Diversification in Other Lizard Clades
A broadly similar approach is being taken to study the ecology and evolutionary diversification of other lizard groups. Preliminary studies, in collaboration with Dr. le Fras Mouton of the University of Stellenbosch, have investigated the extent of morphological, behavioral, and ecological diversity in cordylid lizards, a relatively unstudied family of lizards endemic to southern Africa.

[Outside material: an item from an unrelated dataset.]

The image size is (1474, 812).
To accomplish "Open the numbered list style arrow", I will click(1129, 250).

This group is interesting because it is not rich in species or genera (4 and 40, respectively); nonetheless, it is quite diverse ecologically and morphologically, ranging from heavily armored and stocky lizards such as Cordylus giganteus and C. cataphractus, to agile lizards so flat they look like they have been stepped upon (Platysaurus), to species that are nearly limbless and essentially function as snakes (Chamaesaura).

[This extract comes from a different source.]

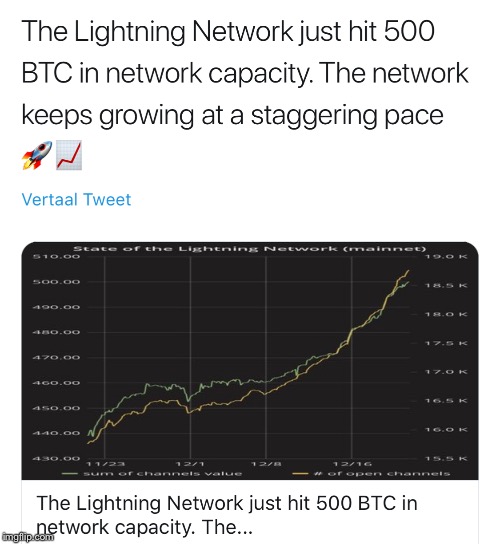This screenshot has width=500, height=544.
Task: Click the Vertaal Tweet link
Action: [76, 200]
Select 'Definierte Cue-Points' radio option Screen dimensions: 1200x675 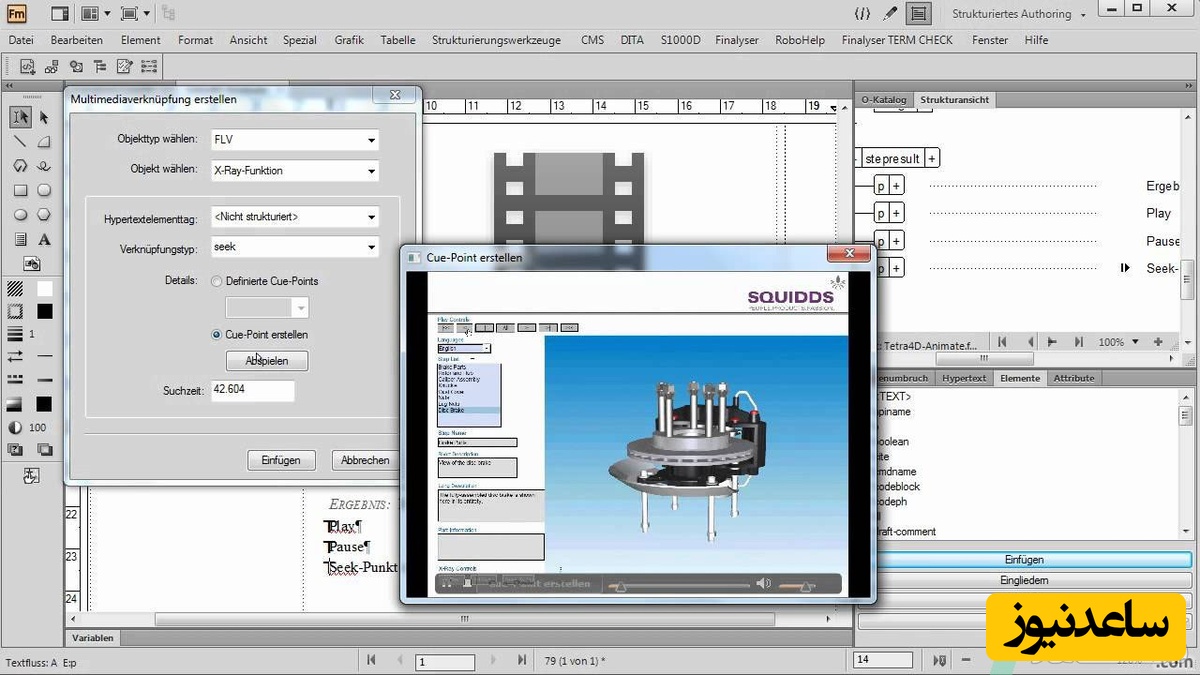click(x=217, y=282)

Other groups being studied in the lab include: life history evolution
in monitor lizards, which range in size from 15 grams to 150 kg (Dave
Pepin); Liolaemus, a South American lizard genus with approximately
150 species which shows great diversity in morphology, habitat use, and
life history (Jim Schulte); community ecology of southwestern lizards,
focusing on the behavioral consequences of morphological differences in
the highly diverse lizards faunas of the southwestern deserts (Jane
Melville); and the evolution of ontogenetic color change in snakes
(Doug Creer). All of these studies combine
phylogenetic and field approaches.
Crotaphytus
Collared lizards are generally thought of as southwestern lizards. However, approximately 8,000 years ago, hotter and drier climate allowed collared lizards to migrate into Missouri. About 3,000 years ago, the climate became wetter and cooler, as it is today, and most areas became unsuitable to collared lizards. However, habitats called "glades" occur on rocky, poor soils where forest generally does not become established. Glades with a southwestern exposure tend to be hot enough and open enough for collared lizard populations to persist. Unfortunately, many glades and their occupants are threatened by fire suppression, which allows the eastern cedar to become established. Once a canopy develops, other trees can come in, and many glade inhabitants, such as collared lizards, disappear.

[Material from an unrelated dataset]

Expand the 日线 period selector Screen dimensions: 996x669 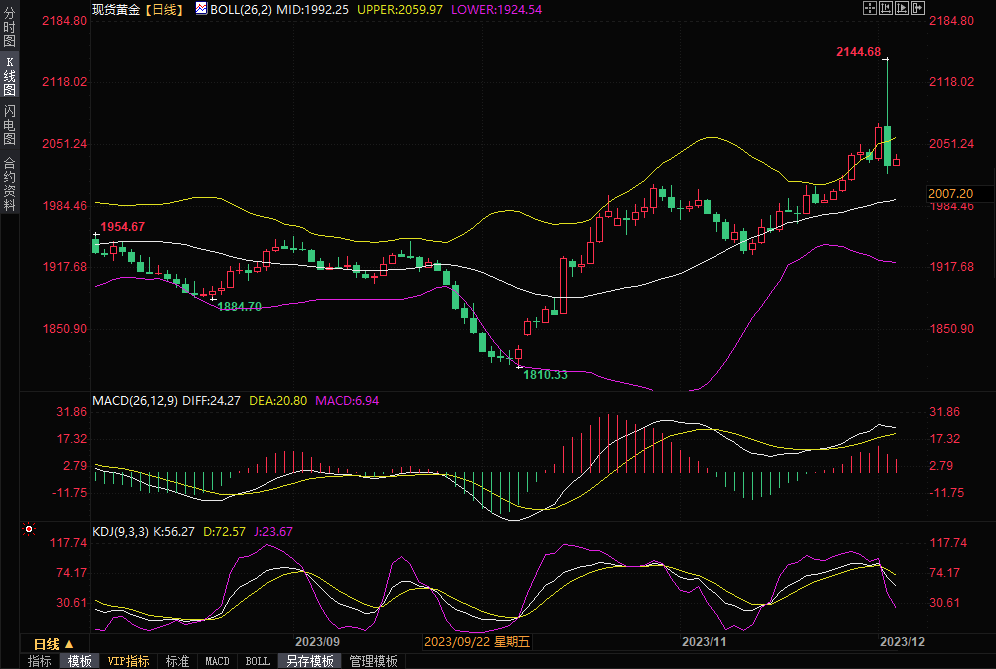[53, 643]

Most glades today are small and isolated. As such, they are in jeopardy due to stochastic and genetic factors. Because small, peripherally-located, populations are of interest both to evolutionary and conservation biologists, we have established long-term studies on several glades within two hours' drive from campus. One glade has been studied since 1993; seven others since 1995 or 1996. On each glade, each lizard is individually identified. Because collared lizards rarely live more than four years in Missouri, we now know the life history of each lizard on the glade--when it was born, where it lived, who it's range overlapped with. Our goals are to understand change in population dynamics and genetic constitution as a consequence of individual histories. The development of microsatellite loci hopefully will allow us to establish parentage and thus permit tracing change in genetic variation as the result of the reproductive success (or lack thereof) of particular individuals. Delbert Hutchison has taken the lead in much of this work in recent years and all of the molecular work, conducted in the laboratory of Dr. Alan Templeton. John Parks has also been responsible for much of the work on many of the glades. Danielle Glossip, in her time both as an undergraduate and as a technician, was instrumental in getting these studies going.
A number of behavioral studies have been conducted. The most extensive are John Parks' studies of the effect of habitat visibility on territorial behavior and Amy Angert's study of interactions between collared lizards and fence lizards, which also occur on glades.